## SOURCE MATERIAL
>>>>>

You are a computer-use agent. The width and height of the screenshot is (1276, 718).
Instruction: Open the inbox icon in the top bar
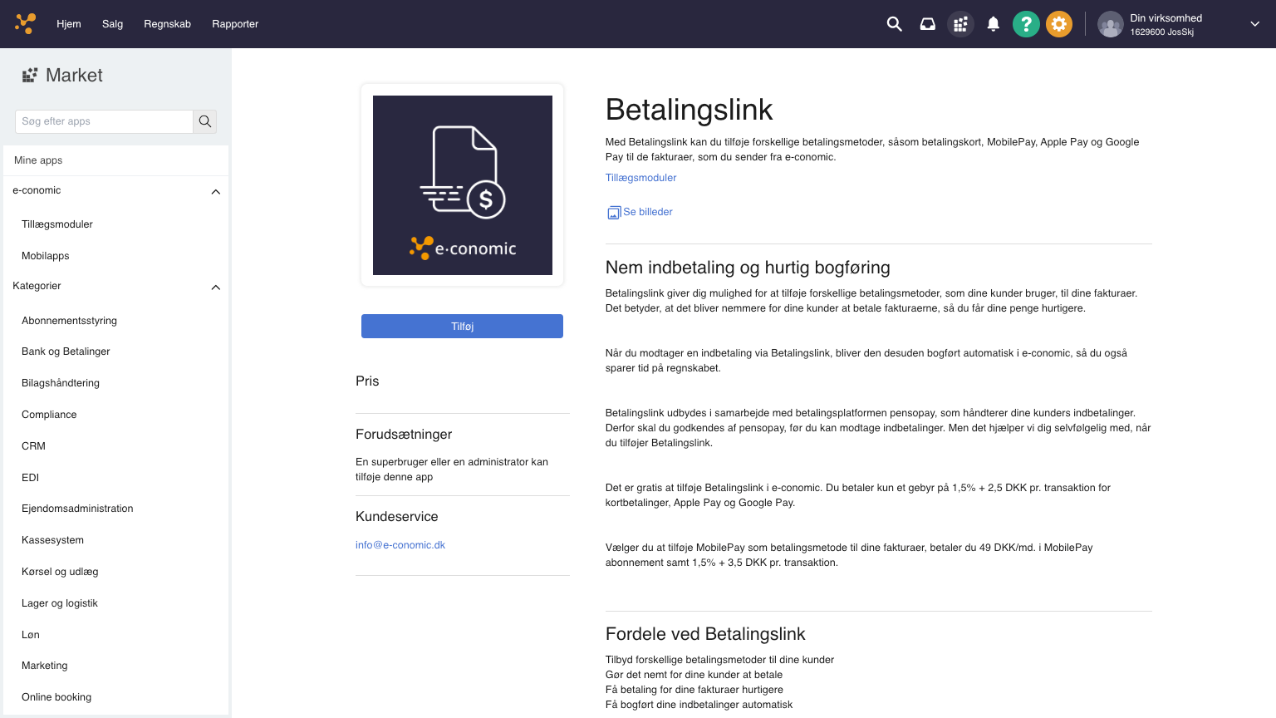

<<<<<
>>>>>

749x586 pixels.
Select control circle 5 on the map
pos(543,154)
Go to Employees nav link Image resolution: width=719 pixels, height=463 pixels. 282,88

<<<<<

In the data above, which lines lie between the line with "Select control circle 5 on the map" and the line with "Go to Employees", inclusive? Print those lines exactly and nothing else.

## ANSWER TO THIS EXERCISE
Select control circle 5 on the map
pos(543,154)
Go to Employees nav link Image resolution: width=719 pixels, height=463 pixels. 282,88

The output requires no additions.